Denial is the initial reaction to a tragic or upsetting event. This is when a person believes he or she is perfectly fine or denies the occurrence of the event in the first place. It usually directly precedes or succeeds anger.

Kübler noted that bargaining is mainly prevalent in terminally ill patients. Bargaining involves making deals in your mind, such as, “If I get to live, I will stop fighting with my family” or “I’ll do anything to live longer.” You wager back and forth with yourself in order to feel some sort of compensation for the trouble you are experiencing, even though you are not actually creating a substantial argument that could change your outcome.

Anger is the “it’s not fair” aspect of the grieving process. Some people may think things such as “I’m a good person, and I’m extremely ticked that this is happening to me right now” or some other variation of “why me?” Anger can also involve yelling, screaming, misplaced anger, and physical violence. If you are grieving and find yourself in a state of anger, remember you can avoid physical violence toward other people by doing things like screaming into a pillow or going for a run.

The longest portion of the grieving process is depression. This is the point when you feel like giving up on everything. Motivation is sparse, and you may develop a sense of emotional paralysis. You fulfill your basic needs, but you have little communication with the people you normally surround yourself with. This is the longest stage of grief because it takes little effort to remain in.

Acceptance comes when you’ve gained back the energy to make an effort at being happy again. Acceptance develops over an extended period of time, and eventually you have learned how to live your life without denying the event, bargaining for a different outcome, getting mad at fate, or ignoring your emotions.

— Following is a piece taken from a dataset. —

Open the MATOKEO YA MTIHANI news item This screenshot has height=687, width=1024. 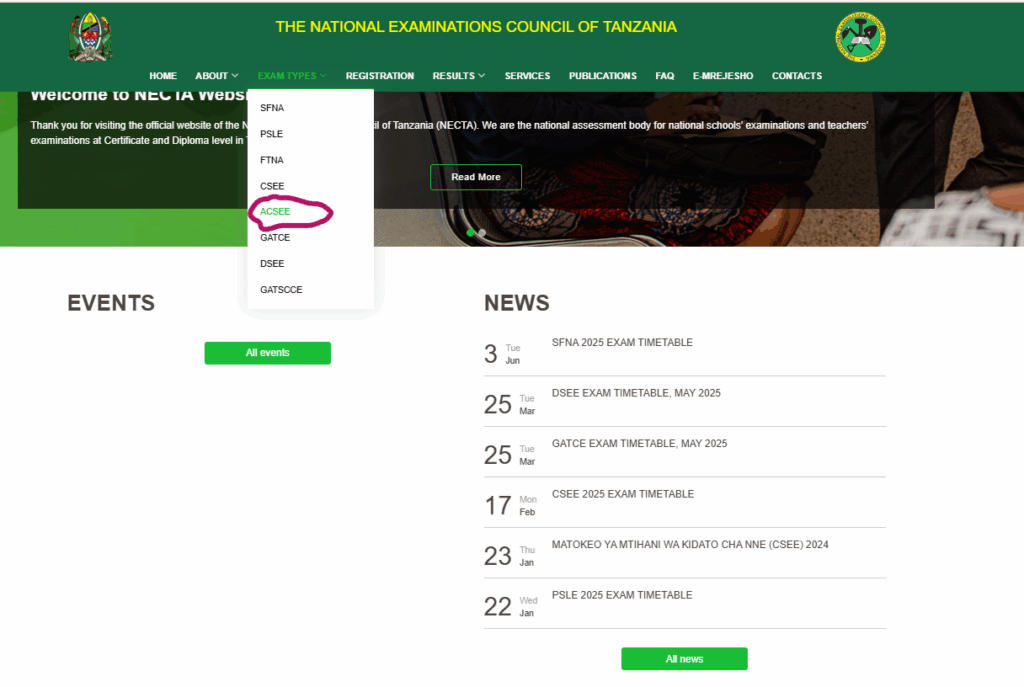690,545
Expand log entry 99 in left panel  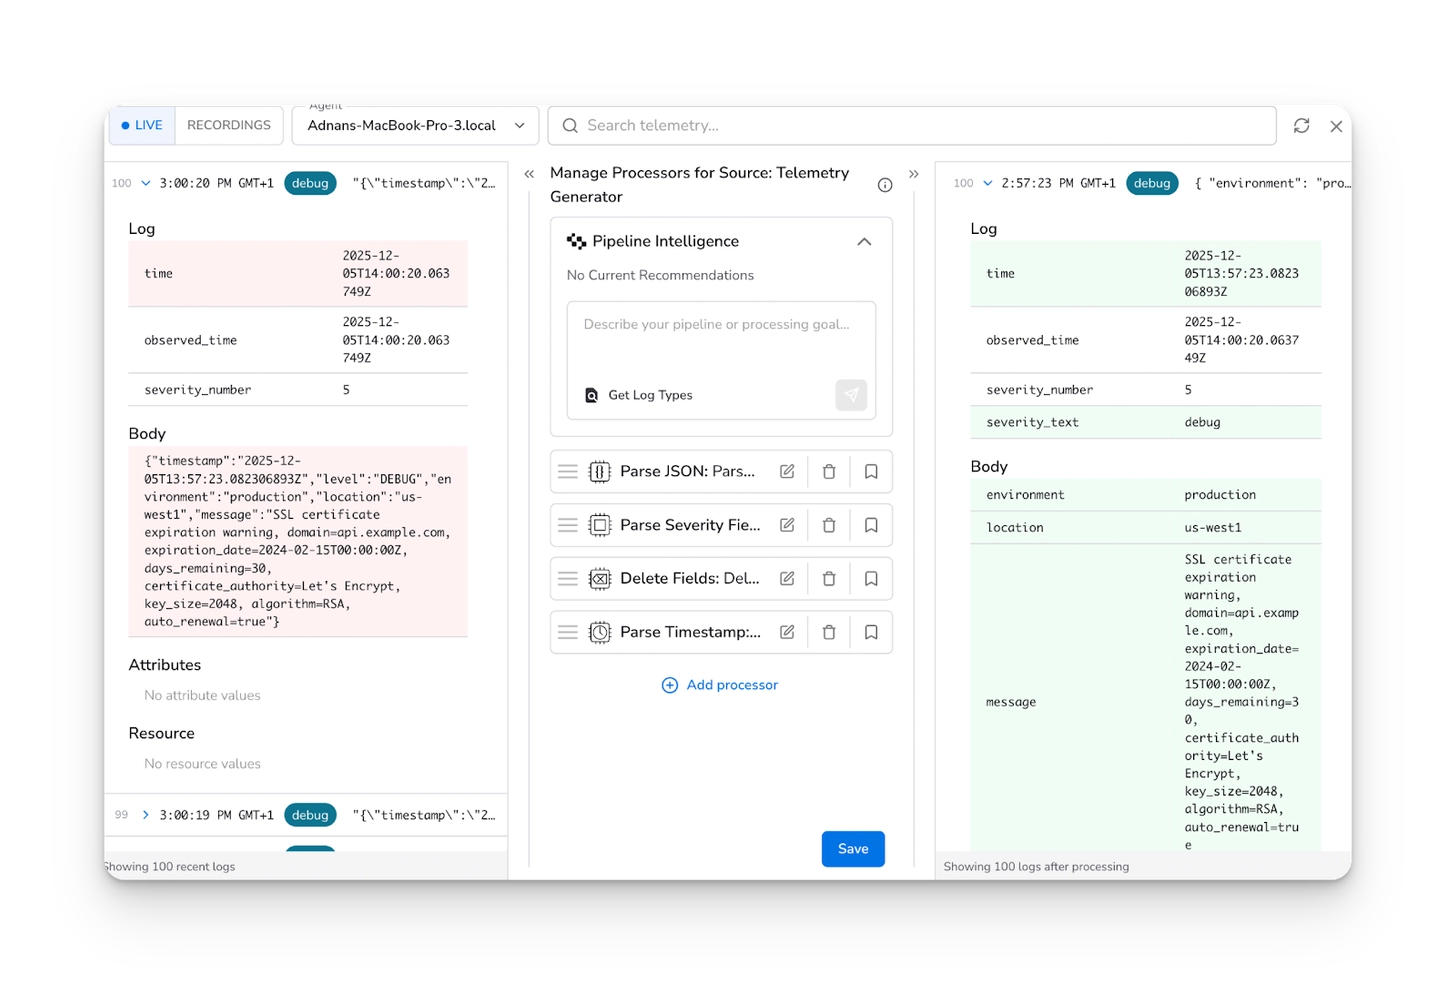point(146,815)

Though the five steps of grief are most widely acknowledged when a death occurs, there are other types of grief that follow the same stages as the most common form. For example, say you failed an incredibly important test. First, you’d probably be really angry, or maybe you’d deny that you did that poorly and perhaps your teacher is just playing a trick on you. Then, you may bargain (out loud, with the actual possibility that the outcome could change) with your teacher, asking him or her to retake the test or understand your reasoning for certain answers. After finding you cannot alter your grade by much if any, you become depressed. You think, “I’ll never get into college with this grade, so I guess I’ll just stop trying.” And then you realize it’s one test, life goes on, and you accept it. You even try to do better on the next one.

In a nutshell, we go through the stages of grief everyday, although we don’t give it a technical name every time. Grief is difficult, but it’s completely common, so if you ever find yourself in a vicious cycle of grief, remember that acceptance is always waiting for you at the end.